La última jugada defensiva de los americanos no solo sorprendió a Scariolo y su cuerpo técnico que según recogieron los micros no estaban preparados para esa disposición defensiva sino también a los jugadores españoles que no supieron elegir buenas soluciones para el último tiro. Un detalle significativo que un equipo enormemente creativo como el español no supiera reaccionar y elaborar ninguna jugada que no esté previamente diseñada.

Sobre España, pendientes de la lesión de Calderon (se rumorea que le sustituiría Raúl López y entonces lo de elegir 15 y descartar ya sería de traca), habría que apuntar de nuevo las dificultades para poner en juego de manera más constante a nuestros hombres interiores y cierta sensación de que hay jugadores que tienen que ir creciendo para convertir el buen equipo visto en la Caja Mágica en el magnífico grupo que esperamos ver en Turquía.

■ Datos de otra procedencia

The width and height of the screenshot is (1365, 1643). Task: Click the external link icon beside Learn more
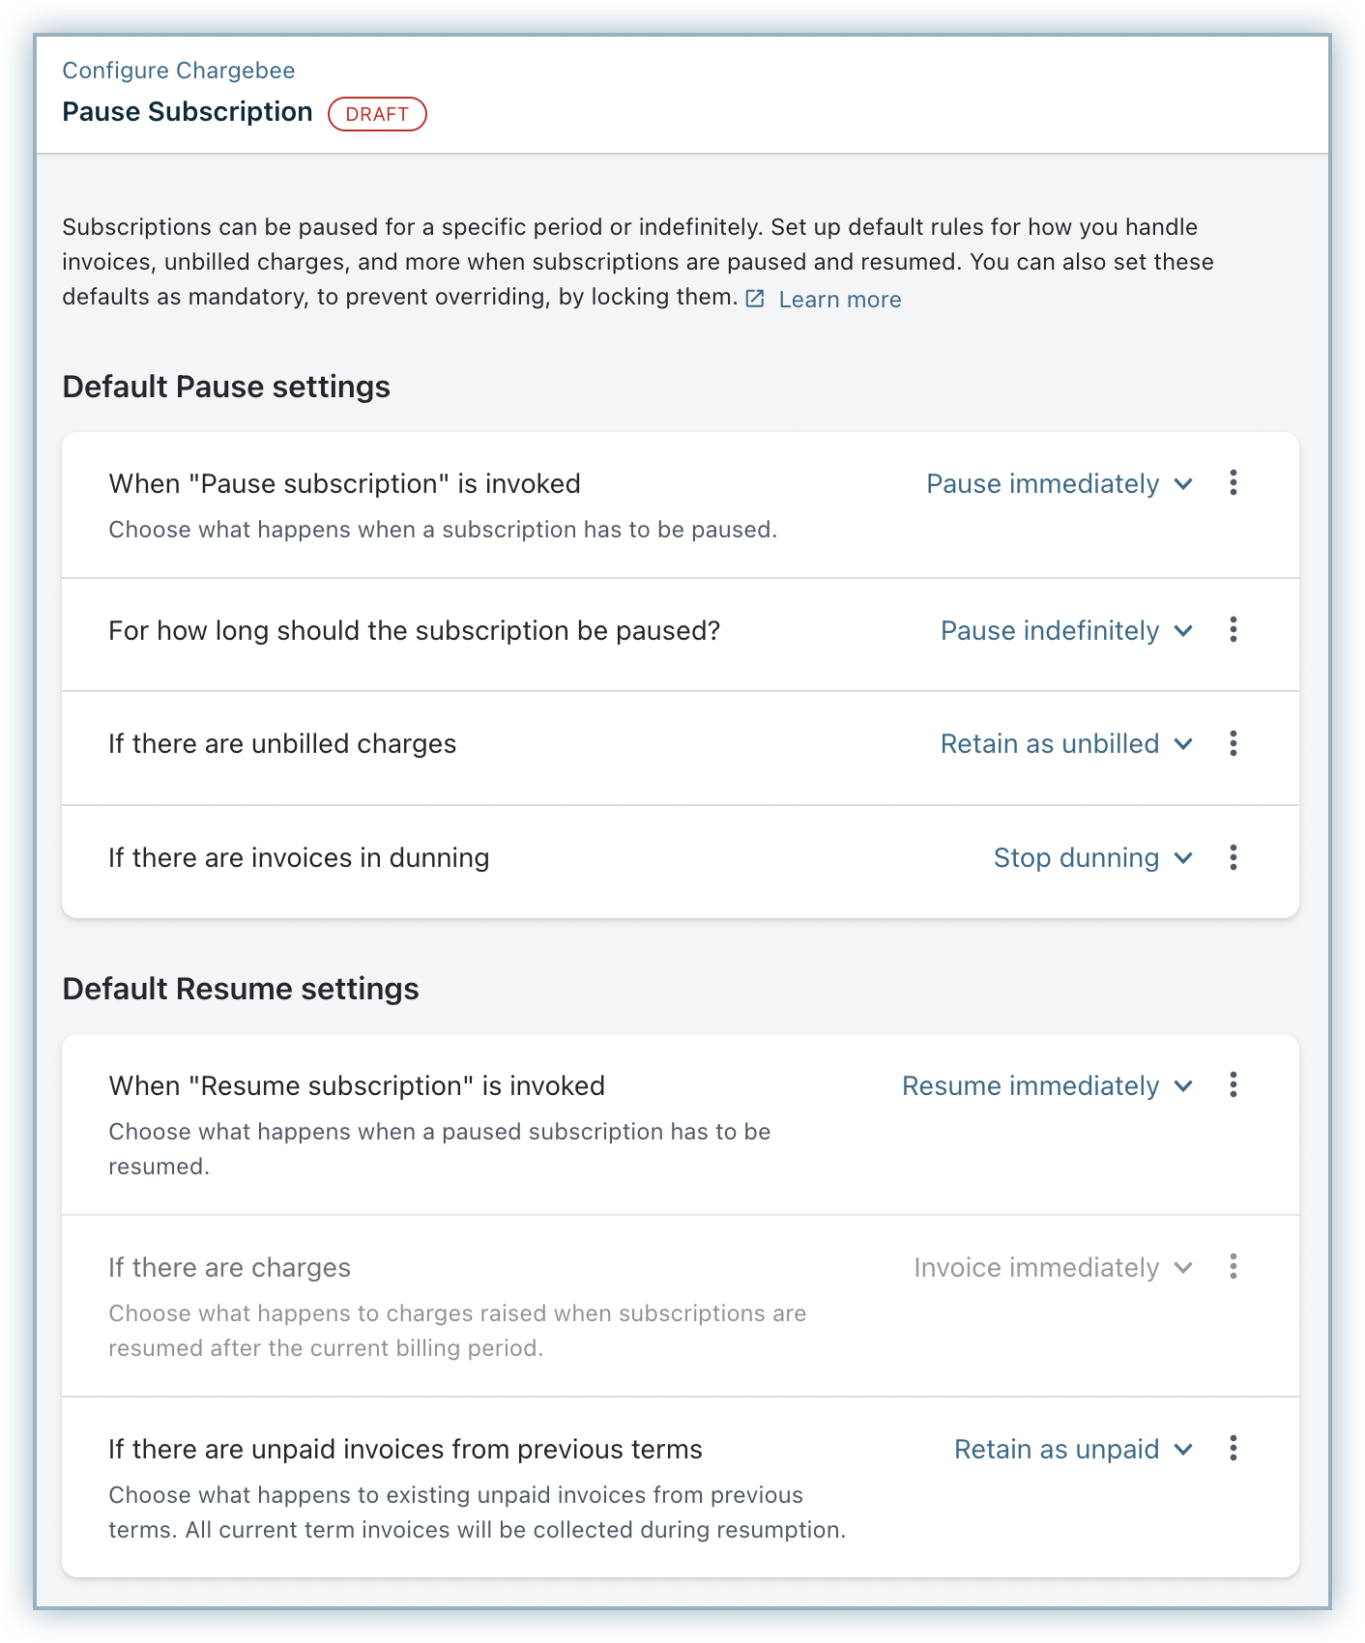pyautogui.click(x=755, y=300)
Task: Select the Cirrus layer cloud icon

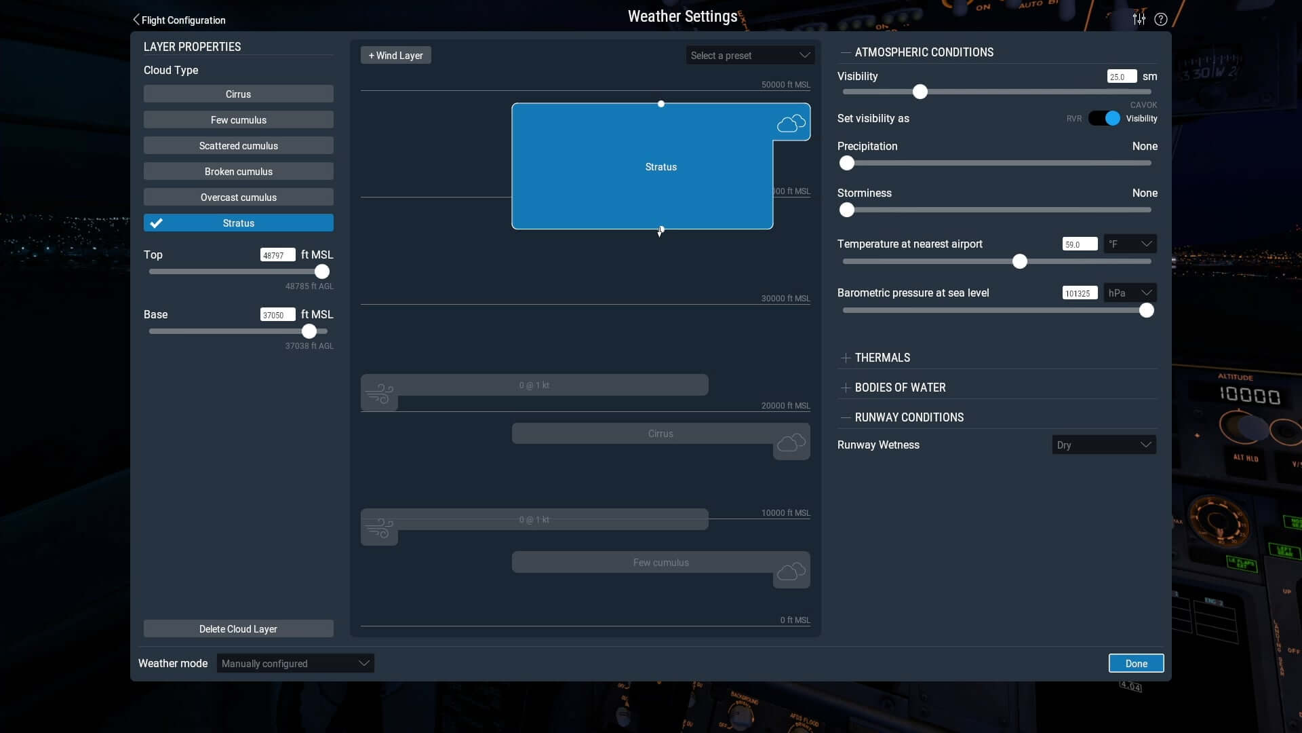Action: coord(791,444)
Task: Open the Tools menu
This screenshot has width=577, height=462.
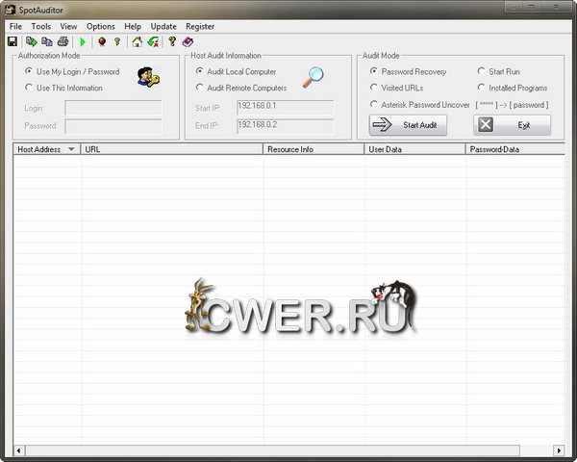Action: point(40,26)
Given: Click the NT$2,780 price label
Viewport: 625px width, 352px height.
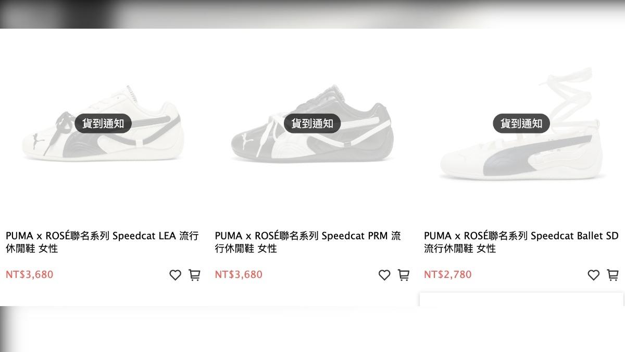Looking at the screenshot, I should point(447,274).
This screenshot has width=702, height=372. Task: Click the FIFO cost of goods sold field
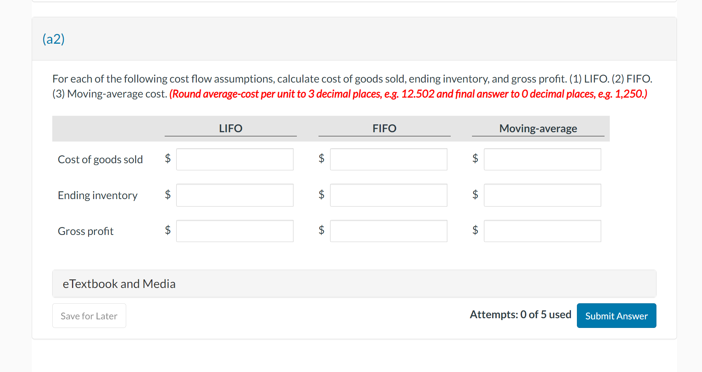tap(388, 159)
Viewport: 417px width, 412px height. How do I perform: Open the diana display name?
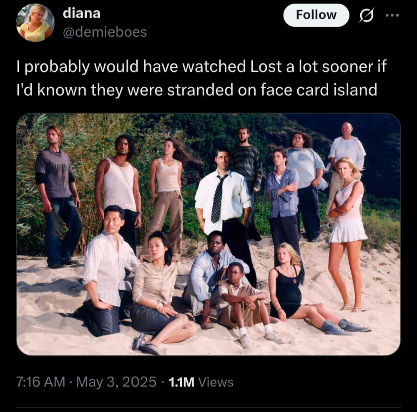(82, 13)
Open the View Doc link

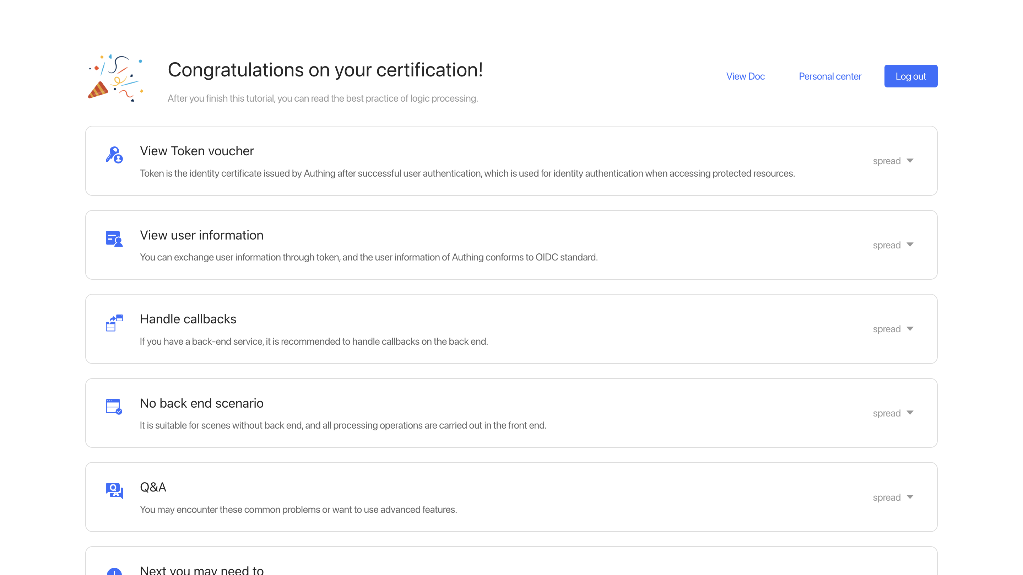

De entre ellos sigue echándose en falta la clase de un Rudy Fernández que no acaba de realizar un partido que nos haga recordar al magnífico jugador Pre-NBA que estábamos acostumbrados a disfrutar. El jugador balear sigue siendo importante pero está poco participativo y no participó en ningún momento de los mejores momentos de baloncesto del combinado nacional. Como es tan bueno, conviene esperarle, pero también exigirle.